Esse céu
escuro que recobre a Cidade me induz a vontade de, sem pestanejar, atirar-me a
todo indício ou vestígio de futuras felicidades. No entanto, quando reparo onde estou fincando
o pé, e no tom do som dos meus passos, percebo que essa coragem repentina é
burra. Demagogicamente, nomeio isso de
esperança. Bobagem. A esperança morreu.
A margem de
toda convenção social diurna, a noite todos somos iguais. Quando em reduzido número de pedestres, a
movimentação nas calçadas dessa cidade falida torna-se meio uma dança. E no
ápice do espetáculo, eu me flagro andando uns 3 metros fora do passeio. Sou o
rei do mundo ao perceber que, além de mim, só os quatro cachorros marrons
desfrutam do vento da noite e do barulho de grilos e tevês nas janelas dos
prédios.
Nesse Universo
que vivenciei na transferência do ontem para o hoje proporcionado pela
madrugada e pelo giro dos ponteiros do relógio, o frentista do posto é mais que
qualquer padre, psiquiatra ou advogado.
O maluco que cata latinhas sabe mais verdades que um PHD em filosofia, e
sou o mais feliz dos seres humanos.
De réu, eu
passo a herói. Um capitão de navio, presidente de um país só meu. Um escritor como eu sempre sonhei ser, e
principalmente, senhor de meu destino.
Todo plano
traçado na madrugada, por mais mirabolante que seja, é uma meta.
Então, me
lembro de toda demonstração do meu melhor. Das noites nos mais variados
lugares, em que às vezes com frio, deitado em um colchão fino como uma carta de
baralho, eu admirava minha postura. Recordo-me de cada mulher que amei, de cada
amigo que ajudei e de cada escolha. E me sinto um rei bem menor do que eu
queria.
Ultimamente eu
vinculo o conceito de felicidade à prática social da solidão facultativa. Eu prefiro os poucos, e loucos, do que a
massiva presença dos dias mais comuns.

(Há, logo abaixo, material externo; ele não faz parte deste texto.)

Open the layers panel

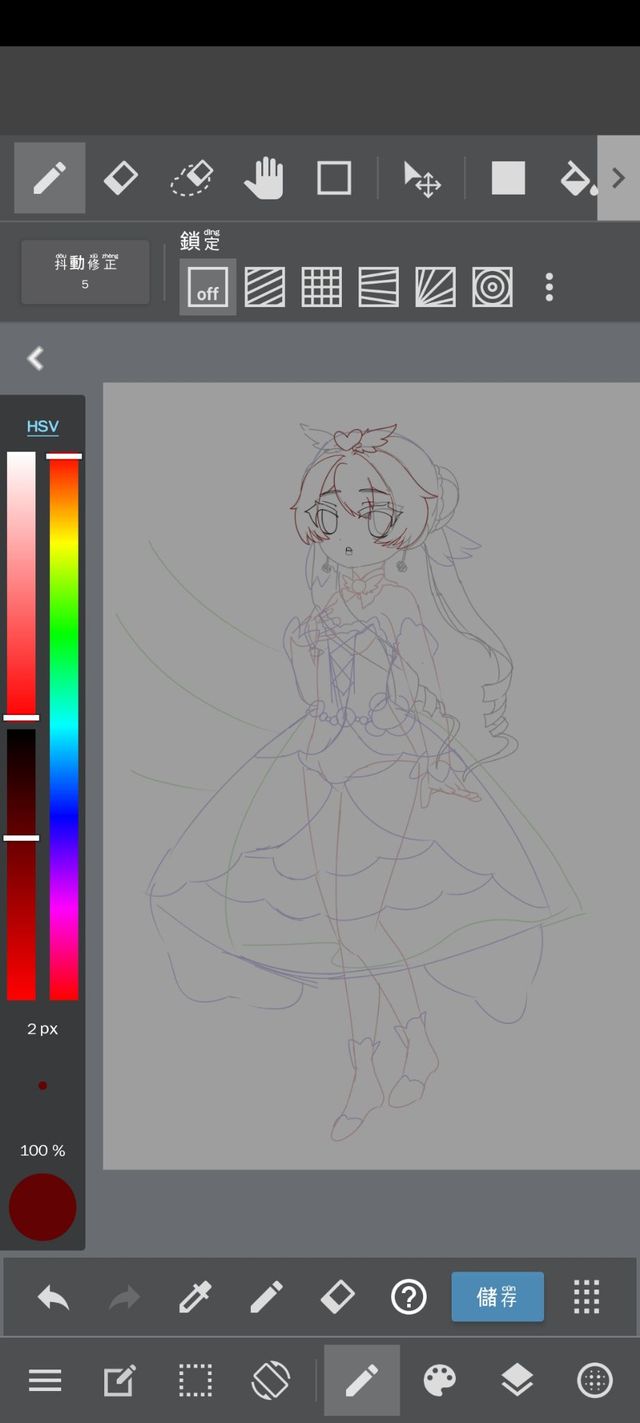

Utopicamente,
ocupo um cargo de alta patente em minha sociedade de cachorros de rua,
frentistas, catadores, padeiros chegando pra trabalhar, e principalmente de
janelas entre abertas com aquela luminosidade típica das televisões de gente
que dorme tranquilamente.
Como
um cavaleiro em uma busca pelo seu reino, eu encontro o que procuro. Três latas de cerveja. Tomo uma, troco
confortantes palavras com meus anônimos amigos, e volto para casa. A segunda lata é absorvida enquanto escrevo
esse texto.
A
terceira, tomo na varanda do meu quarto. O limite entre meu castelo e meu
reino, vasto reino calmo, de tranquilidade e silêncio. Sou o governante de mim, dos meus amores e
anseios, pelo menos até os primeiro ônibus encharcar meu dia de ruído.